Fortune Arterial (フォーチュン アテリアル, Fōchun Ateriaru) is a Japanese adult visual novel, developed by August, released as a limited-edition version on January 25, 2008, playable on Windows PCs as a DVD. Fortune Arterial is August's fifth game, preceded by other titles such as Tsuki wa Higashi ni Hi wa Nishi ni: Operation Sanctuary, and Yoake Mae yori Ruriiro na. A manga based on the story, drawn by Akane Sasaki, was serialized between the September 2007 and April 2008 issues of ASCII Media Works' Dengeki G's Magazine; the manga transferred to ASCII Media Works' Dengeki G's Festival! Comic in April 2008. A second manga started serialization in the November 2007 issue of Kadokawa Shoten's gaming magazine Comptiq, illustrated by Miki Kodama. A 12-episode anime adaptation produced by Zexcs and Feel aired in Japan between October and December 2010.

==Gameplay==
The gameplay requires little interaction from the player as a majority of the game is spent simply reading text that appears on the screen. This text represents either dialogue between the various characters or the inner thoughts of the protagonist. Every so often, the player will come to a "decision point" where they must choose from options that are displayed on the screen, typically two to three at a time. During these times, gameplay pauses until a choice is made that furthers the plot in a specific direction, depending on which choice the player makes. There are five main plot lines that the player will have the chance to experience, one for each of the heroines in the story. In order to view the five plot lines to their entirety, the player will have to replay the game multiple times and choose different choices during the decision points in order to further the plot in an alternate direction.

==Plot==
Fortune Arterials story revolves around the male protagonist Kohei Hasekura, who transfers into a prestigious public school in the style of a Western six-year school encompassing junior-high and high school students. The school, named Shuchikan Academy (修智館学院, Shūchikan Gakuin), is on an island named Tamatsu Island (珠津島, Tamatsushima) off-shore from mainland Japan, and the only way to get there is by boat. Soon after transferring, he discovers that one of the students in the class next door to his, Erika Sendo, is in fact a type of vampire.

==Characters==

===Main characters===
- Kohei Hasekura (支倉 孝平, Hasekura Kōhei)
 (Drama CD) / Daisuke Ono (anime), Natsumi Takamori (childhood in anime)
Kohei is the protagonist of the story and is a fifth-year student. He has lived on the island previously and was friends with the Yuki sisters. Since he moved away he has cultivated a habit of not making friends due to constant school transfers (since he would have to move away as soon as he made new friends, he decided not to bother making friends in the first place).
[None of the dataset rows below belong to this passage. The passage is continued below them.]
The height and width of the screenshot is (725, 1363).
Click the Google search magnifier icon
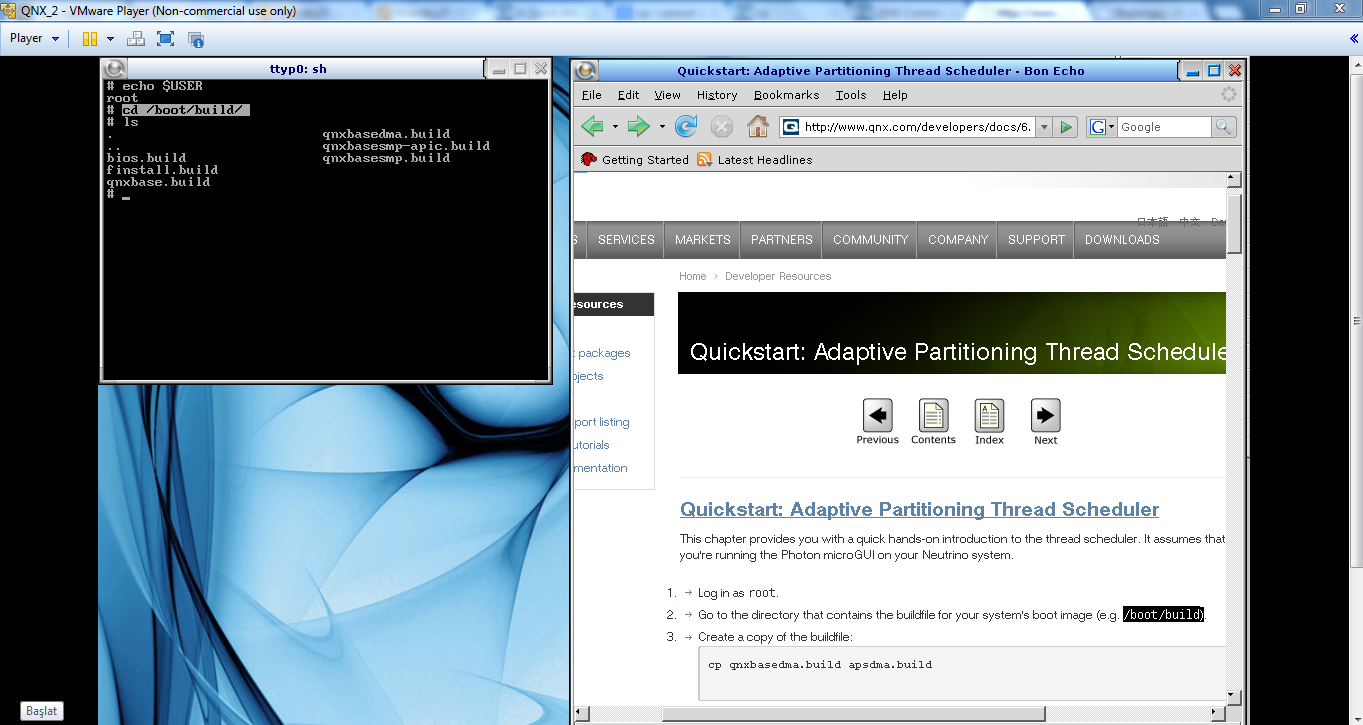[1224, 127]
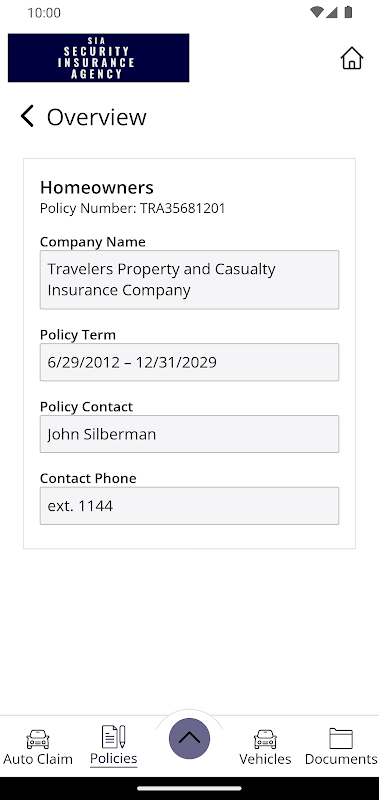Click the Policy Term date field
Image resolution: width=379 pixels, height=800 pixels.
[189, 362]
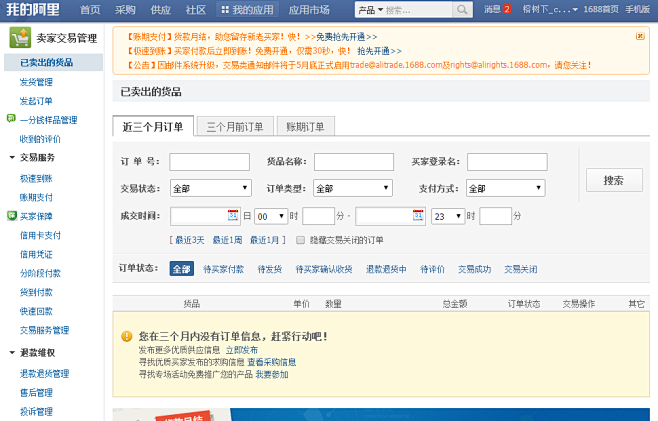This screenshot has width=658, height=421.
Task: Click the 订单号 input field
Action: tap(209, 162)
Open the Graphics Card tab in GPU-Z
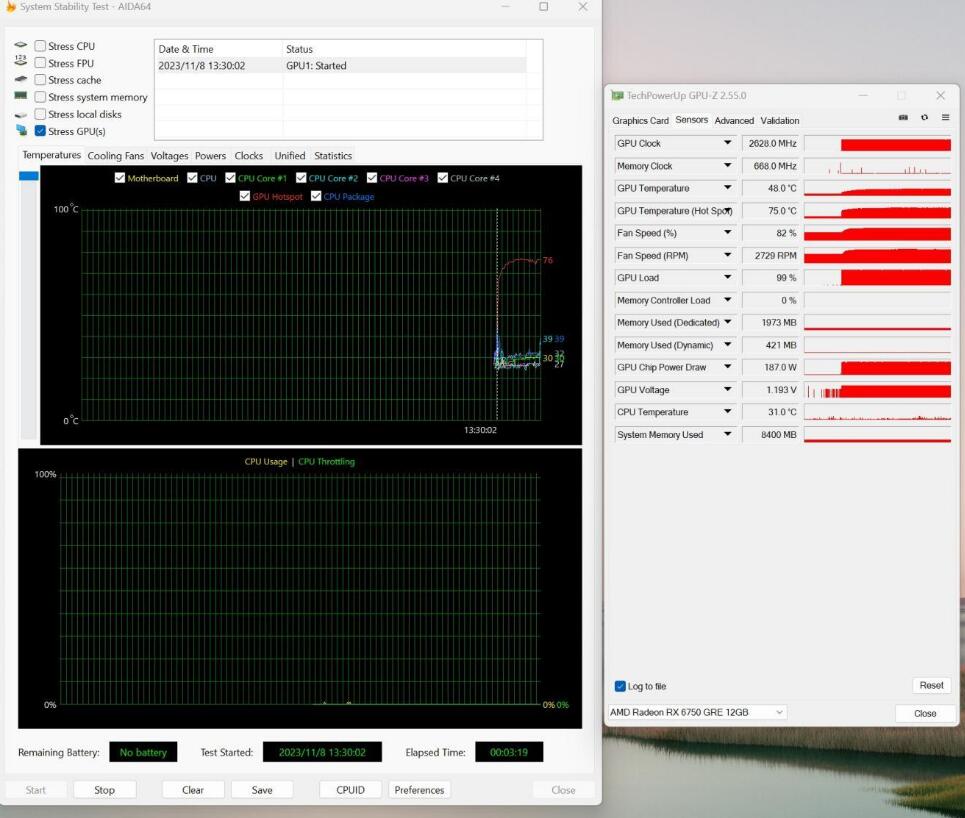 pyautogui.click(x=640, y=121)
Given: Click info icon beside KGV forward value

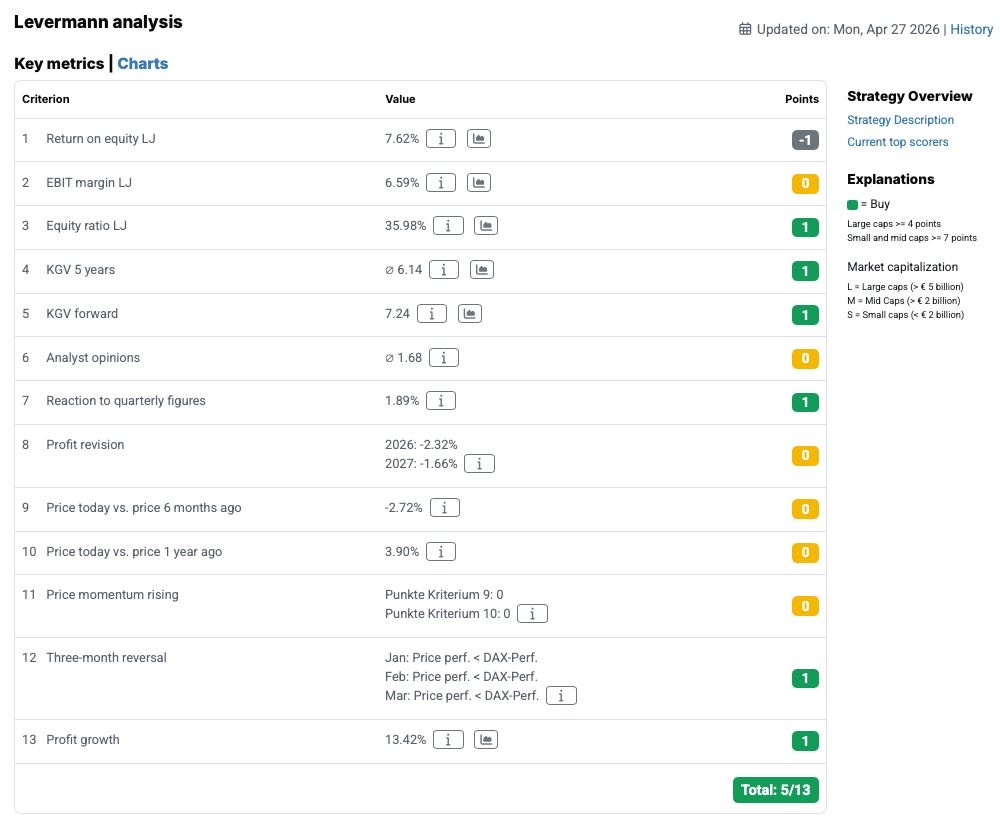Looking at the screenshot, I should point(432,314).
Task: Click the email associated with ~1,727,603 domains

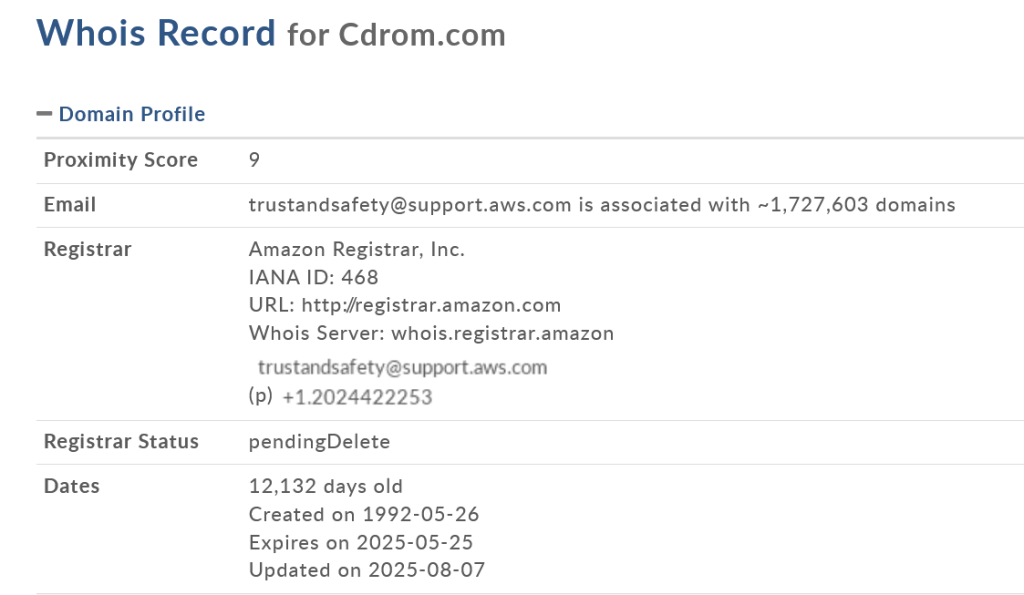Action: (410, 205)
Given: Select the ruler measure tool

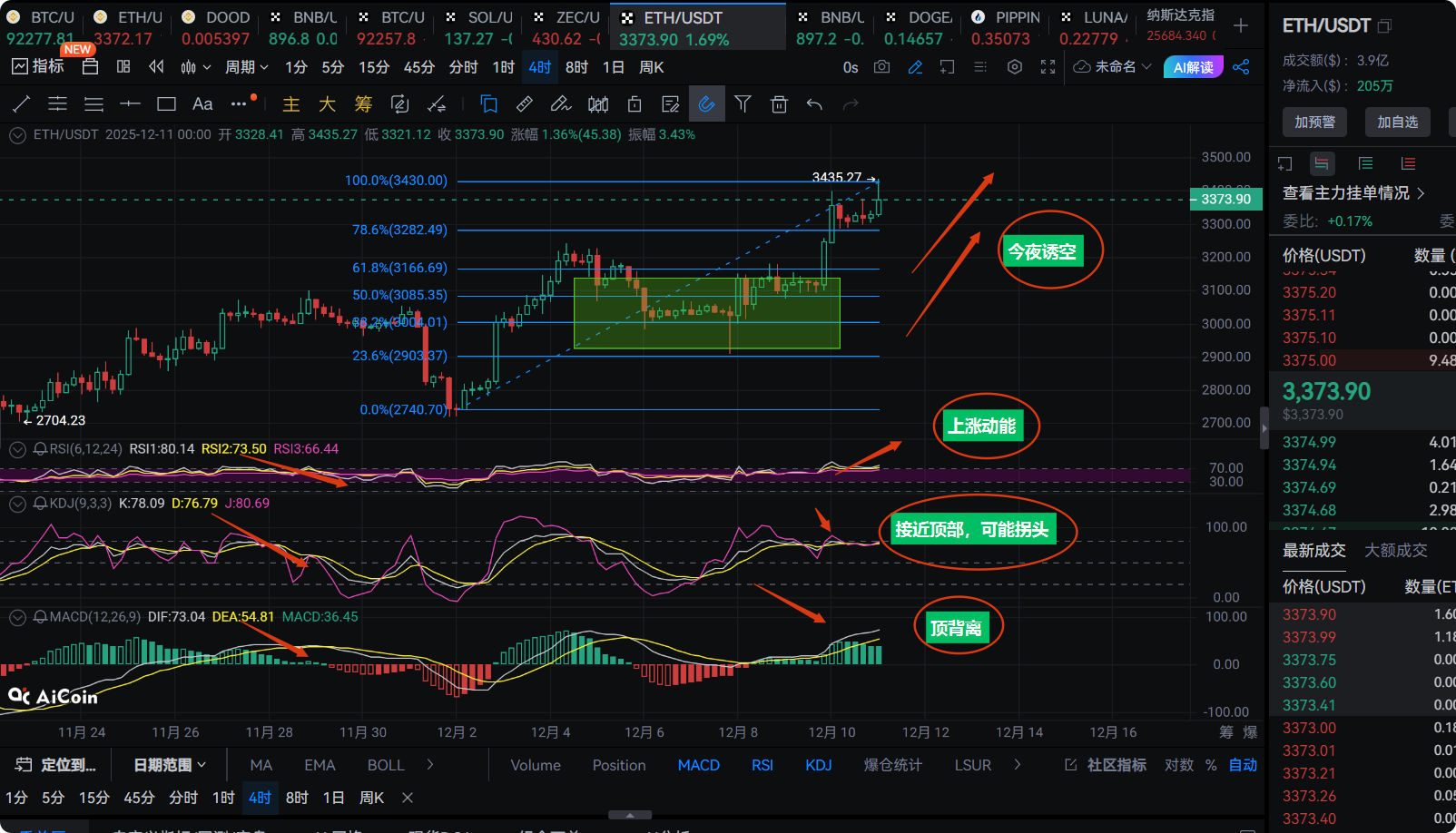Looking at the screenshot, I should 525,104.
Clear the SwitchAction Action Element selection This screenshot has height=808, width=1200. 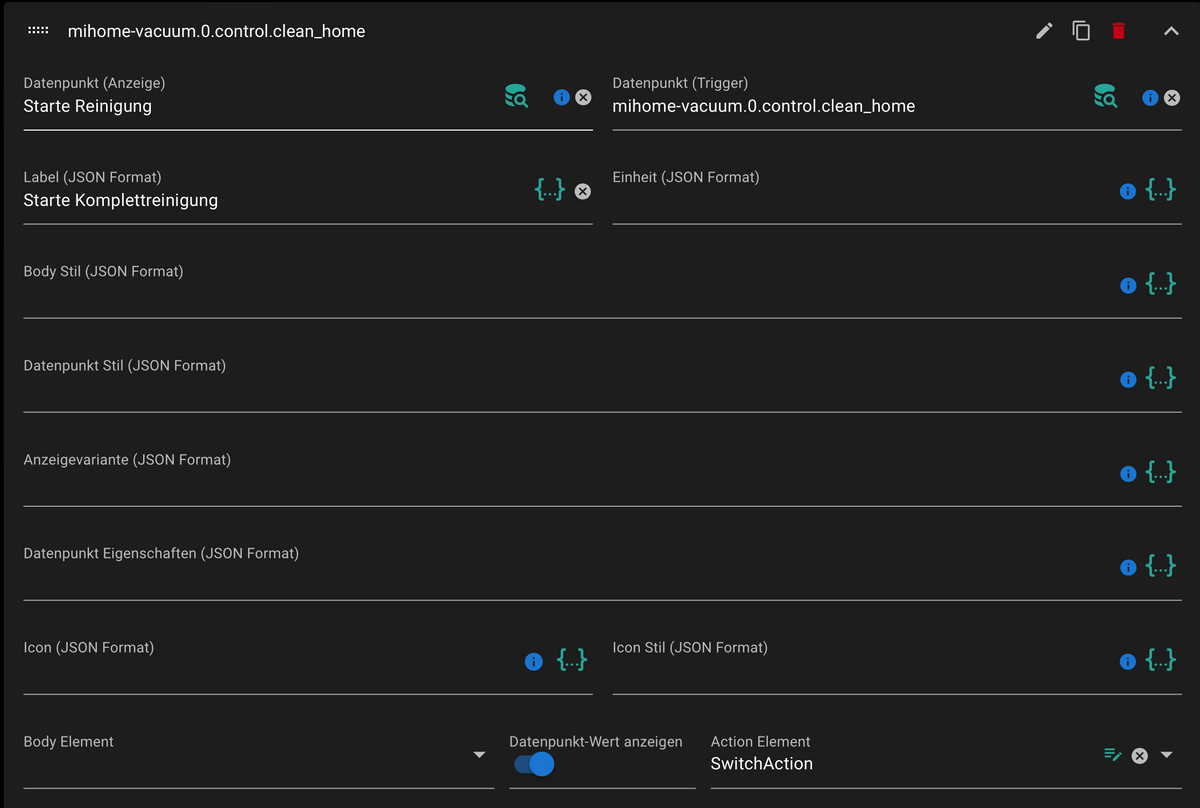click(1139, 756)
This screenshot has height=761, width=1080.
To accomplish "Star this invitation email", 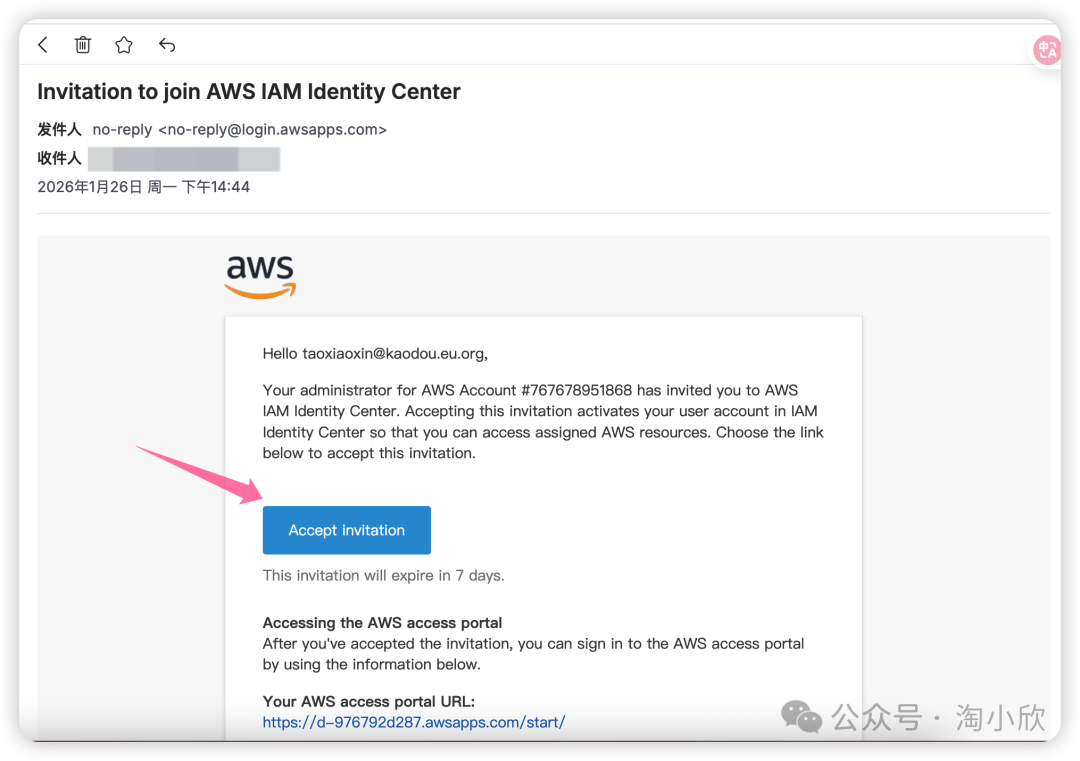I will [124, 45].
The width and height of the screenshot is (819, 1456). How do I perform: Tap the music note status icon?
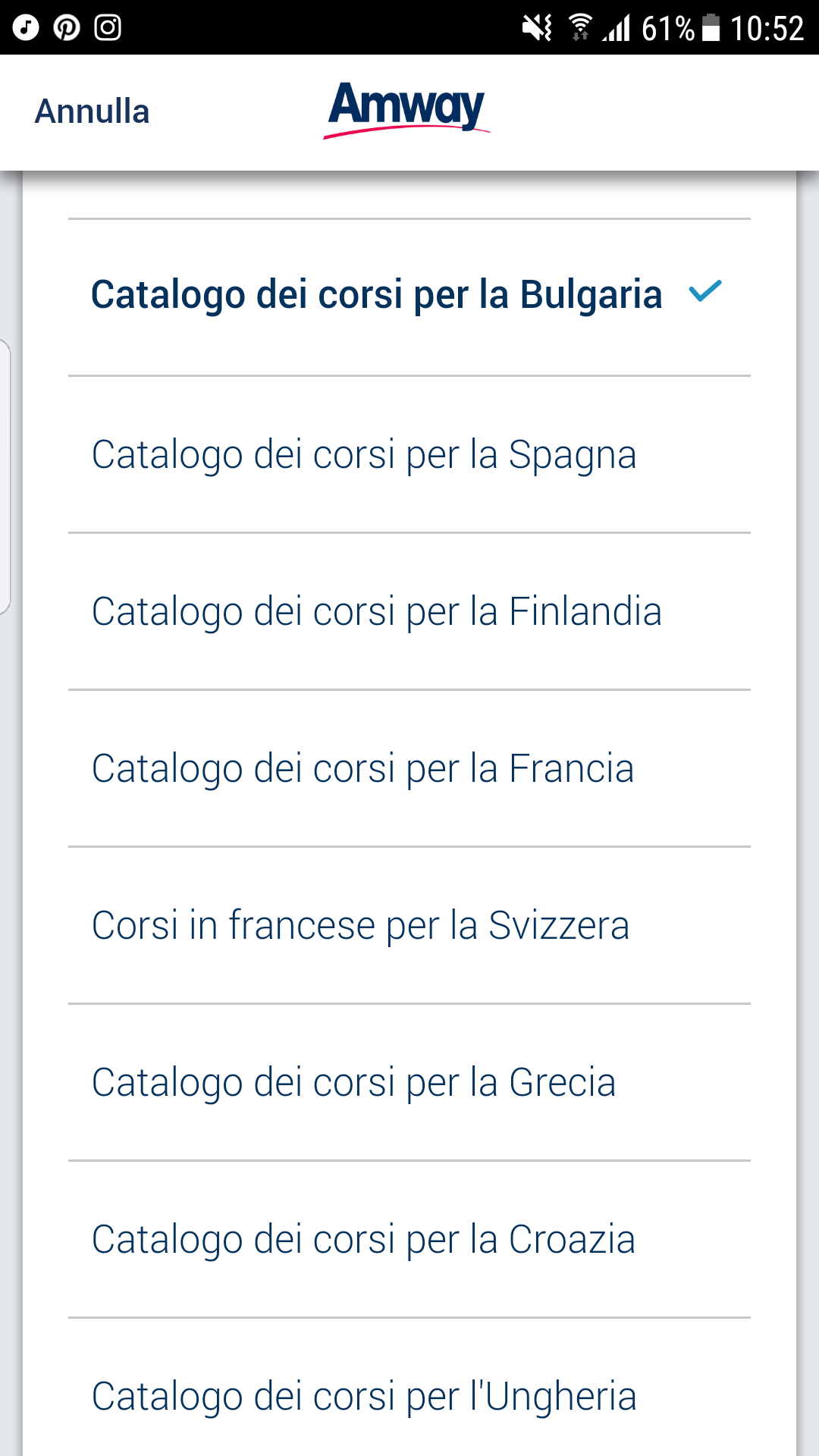pos(26,28)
Now that he has returned to the island on his own and entered Shuchikan Academy, he plans to stay for a while.

- Erika Sendo (千堂 瑛里華, Sendō Erika)
 (credited as Sakiko Mimura in the PC version)
Erika is a fifth-year student as well as the student council vice-president. She is a vampire. She excels in literature classes and martial arts, and is very attractive, making her popular in her school. She has an inquisitive personality and likes to do things directly. Once she has her mind set on something, she becomes very pushy and will take her time making plans to make sure she gets her way. Her older brother Iori is the student council president.

- Shiro Togi (東儀 白, Tōgi Shiro)
 (credited as Airi Himekawa in the PC version)
Shiro is a delicate fourth-year student who is very shy. She was introduced to the student council by her brother who was already on the council, and it was decided that Shiro would become the treasurer. However, she is often missing from student council meetings after school and is only known for serving tea to the student council. Shiro joins an organization named "Laurel Ring" in order to support a chapel and she cherishes a white pet rabbit named Yukimaru (雪丸) at the chapel.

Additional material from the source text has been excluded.